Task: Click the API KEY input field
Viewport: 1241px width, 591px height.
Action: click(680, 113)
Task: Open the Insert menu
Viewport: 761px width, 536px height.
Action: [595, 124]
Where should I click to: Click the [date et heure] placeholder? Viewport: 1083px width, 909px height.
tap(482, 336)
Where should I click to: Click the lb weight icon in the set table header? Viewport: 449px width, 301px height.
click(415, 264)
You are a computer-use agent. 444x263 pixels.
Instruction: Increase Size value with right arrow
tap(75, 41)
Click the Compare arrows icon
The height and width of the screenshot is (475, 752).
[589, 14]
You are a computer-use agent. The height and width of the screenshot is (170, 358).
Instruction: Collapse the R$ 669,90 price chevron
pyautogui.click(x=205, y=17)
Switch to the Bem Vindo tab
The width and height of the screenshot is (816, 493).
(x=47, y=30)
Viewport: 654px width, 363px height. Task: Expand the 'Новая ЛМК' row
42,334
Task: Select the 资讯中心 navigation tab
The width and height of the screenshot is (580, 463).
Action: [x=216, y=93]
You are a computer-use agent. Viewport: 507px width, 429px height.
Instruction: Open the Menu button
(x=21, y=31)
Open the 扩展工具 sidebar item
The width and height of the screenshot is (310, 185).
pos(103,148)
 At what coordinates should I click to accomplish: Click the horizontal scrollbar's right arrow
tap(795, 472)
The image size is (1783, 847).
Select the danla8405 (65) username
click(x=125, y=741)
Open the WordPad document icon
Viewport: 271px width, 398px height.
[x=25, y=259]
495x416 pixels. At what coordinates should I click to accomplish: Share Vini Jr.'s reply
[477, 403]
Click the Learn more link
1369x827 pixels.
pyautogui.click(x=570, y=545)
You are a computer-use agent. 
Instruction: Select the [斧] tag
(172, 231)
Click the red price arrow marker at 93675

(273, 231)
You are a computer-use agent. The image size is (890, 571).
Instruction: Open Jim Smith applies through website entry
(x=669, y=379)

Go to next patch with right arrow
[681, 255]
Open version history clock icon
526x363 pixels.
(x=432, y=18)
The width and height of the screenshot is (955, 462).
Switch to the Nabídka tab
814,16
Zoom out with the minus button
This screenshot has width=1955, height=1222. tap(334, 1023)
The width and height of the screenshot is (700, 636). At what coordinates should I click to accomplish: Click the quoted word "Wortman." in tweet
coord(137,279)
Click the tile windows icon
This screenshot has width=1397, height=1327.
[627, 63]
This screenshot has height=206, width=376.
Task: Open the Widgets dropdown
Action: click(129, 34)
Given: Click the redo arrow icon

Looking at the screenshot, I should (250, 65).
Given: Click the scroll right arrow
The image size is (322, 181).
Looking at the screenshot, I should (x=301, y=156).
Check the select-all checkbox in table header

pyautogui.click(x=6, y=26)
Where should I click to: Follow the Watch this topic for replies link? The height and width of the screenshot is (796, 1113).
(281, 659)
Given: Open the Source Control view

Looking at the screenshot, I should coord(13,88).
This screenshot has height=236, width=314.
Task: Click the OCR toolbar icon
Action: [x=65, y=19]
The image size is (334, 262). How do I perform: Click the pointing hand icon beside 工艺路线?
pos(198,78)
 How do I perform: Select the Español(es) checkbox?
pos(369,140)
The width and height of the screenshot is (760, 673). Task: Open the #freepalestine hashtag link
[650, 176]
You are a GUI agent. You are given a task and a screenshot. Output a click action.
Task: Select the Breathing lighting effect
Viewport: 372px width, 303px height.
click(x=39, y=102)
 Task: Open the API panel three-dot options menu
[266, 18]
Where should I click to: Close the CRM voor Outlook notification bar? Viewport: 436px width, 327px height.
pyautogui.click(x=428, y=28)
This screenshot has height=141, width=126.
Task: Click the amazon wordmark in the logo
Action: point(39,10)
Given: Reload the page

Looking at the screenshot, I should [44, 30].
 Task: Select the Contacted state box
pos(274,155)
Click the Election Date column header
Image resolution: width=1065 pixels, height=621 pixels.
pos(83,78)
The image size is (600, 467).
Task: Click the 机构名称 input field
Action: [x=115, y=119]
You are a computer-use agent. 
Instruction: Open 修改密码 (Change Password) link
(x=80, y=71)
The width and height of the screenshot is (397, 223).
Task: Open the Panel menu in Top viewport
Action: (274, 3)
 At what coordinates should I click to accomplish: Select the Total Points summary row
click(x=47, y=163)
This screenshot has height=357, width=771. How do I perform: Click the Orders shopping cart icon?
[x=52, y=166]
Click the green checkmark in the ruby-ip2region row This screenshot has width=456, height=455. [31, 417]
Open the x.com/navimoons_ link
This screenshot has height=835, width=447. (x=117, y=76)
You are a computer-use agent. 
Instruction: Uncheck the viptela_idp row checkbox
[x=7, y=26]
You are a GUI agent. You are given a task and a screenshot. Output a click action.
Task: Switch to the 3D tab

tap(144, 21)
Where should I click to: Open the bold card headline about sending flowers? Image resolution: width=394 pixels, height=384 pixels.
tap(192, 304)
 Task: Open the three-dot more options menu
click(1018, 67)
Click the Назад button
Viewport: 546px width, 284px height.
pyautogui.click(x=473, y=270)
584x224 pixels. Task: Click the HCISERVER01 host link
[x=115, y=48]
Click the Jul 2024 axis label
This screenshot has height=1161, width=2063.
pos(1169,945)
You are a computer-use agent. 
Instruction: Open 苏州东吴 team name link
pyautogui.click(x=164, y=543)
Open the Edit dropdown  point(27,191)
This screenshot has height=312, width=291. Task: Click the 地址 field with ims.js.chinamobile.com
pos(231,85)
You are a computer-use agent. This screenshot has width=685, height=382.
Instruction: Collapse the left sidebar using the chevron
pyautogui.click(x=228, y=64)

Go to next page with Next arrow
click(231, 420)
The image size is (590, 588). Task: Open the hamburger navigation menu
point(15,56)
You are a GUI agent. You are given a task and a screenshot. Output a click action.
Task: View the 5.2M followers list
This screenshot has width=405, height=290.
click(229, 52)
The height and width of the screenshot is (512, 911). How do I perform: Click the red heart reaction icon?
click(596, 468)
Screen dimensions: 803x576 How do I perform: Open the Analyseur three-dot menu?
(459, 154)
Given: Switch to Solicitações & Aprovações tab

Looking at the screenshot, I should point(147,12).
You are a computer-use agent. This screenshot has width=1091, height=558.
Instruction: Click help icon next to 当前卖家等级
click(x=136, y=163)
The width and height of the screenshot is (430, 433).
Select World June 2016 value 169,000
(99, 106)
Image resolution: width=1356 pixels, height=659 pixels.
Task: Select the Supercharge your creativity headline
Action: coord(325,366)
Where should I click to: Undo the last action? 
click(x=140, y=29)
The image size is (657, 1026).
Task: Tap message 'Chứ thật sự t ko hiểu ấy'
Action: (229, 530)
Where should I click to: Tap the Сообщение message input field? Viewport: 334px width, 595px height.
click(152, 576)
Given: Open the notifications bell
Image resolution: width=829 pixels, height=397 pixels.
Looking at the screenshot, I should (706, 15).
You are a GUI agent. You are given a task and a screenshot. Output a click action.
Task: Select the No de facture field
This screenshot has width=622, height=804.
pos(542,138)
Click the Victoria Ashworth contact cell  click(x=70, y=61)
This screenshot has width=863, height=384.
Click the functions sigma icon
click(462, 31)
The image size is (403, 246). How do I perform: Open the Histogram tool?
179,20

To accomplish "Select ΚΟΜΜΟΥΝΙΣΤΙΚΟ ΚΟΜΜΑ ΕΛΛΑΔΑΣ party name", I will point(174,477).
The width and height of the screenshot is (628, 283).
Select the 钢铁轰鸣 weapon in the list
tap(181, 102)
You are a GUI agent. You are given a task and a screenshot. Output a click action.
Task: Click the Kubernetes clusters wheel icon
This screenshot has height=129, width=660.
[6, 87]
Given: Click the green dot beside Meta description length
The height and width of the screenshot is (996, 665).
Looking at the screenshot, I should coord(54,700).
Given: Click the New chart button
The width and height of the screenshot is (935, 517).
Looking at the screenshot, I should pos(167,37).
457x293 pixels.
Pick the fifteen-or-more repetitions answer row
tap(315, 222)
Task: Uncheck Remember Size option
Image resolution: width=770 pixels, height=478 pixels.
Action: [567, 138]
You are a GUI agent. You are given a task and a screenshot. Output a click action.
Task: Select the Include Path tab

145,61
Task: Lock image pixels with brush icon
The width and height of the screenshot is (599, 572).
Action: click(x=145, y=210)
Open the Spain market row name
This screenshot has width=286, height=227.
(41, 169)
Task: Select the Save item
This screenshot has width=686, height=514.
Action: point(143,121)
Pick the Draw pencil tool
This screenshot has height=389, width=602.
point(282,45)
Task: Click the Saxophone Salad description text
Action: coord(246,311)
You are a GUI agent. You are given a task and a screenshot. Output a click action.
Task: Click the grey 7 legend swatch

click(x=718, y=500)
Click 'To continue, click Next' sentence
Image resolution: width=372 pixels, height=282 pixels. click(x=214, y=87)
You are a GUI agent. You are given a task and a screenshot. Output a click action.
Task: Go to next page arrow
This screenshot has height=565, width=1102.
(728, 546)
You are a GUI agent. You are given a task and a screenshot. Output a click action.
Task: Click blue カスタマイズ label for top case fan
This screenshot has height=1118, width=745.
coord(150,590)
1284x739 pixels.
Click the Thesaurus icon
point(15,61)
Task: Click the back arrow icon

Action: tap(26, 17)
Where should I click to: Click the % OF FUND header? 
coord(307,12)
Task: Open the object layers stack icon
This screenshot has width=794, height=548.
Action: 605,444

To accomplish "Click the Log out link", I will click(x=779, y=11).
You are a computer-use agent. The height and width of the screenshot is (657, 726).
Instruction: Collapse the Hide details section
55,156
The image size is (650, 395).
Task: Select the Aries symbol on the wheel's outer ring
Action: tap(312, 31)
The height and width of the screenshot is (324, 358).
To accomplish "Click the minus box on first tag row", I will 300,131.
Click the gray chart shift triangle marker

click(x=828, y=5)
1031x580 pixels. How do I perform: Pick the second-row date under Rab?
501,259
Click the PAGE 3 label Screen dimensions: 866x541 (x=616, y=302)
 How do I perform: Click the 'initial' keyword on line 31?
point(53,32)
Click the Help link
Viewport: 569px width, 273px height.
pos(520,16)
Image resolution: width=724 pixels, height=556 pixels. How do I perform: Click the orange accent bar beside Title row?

________________

*Problem to solve*
Extract each line from the entries above that contains the string "item".

*Response to the exercise*
Open the 扩展工具 sidebar item
Task: Select the Save item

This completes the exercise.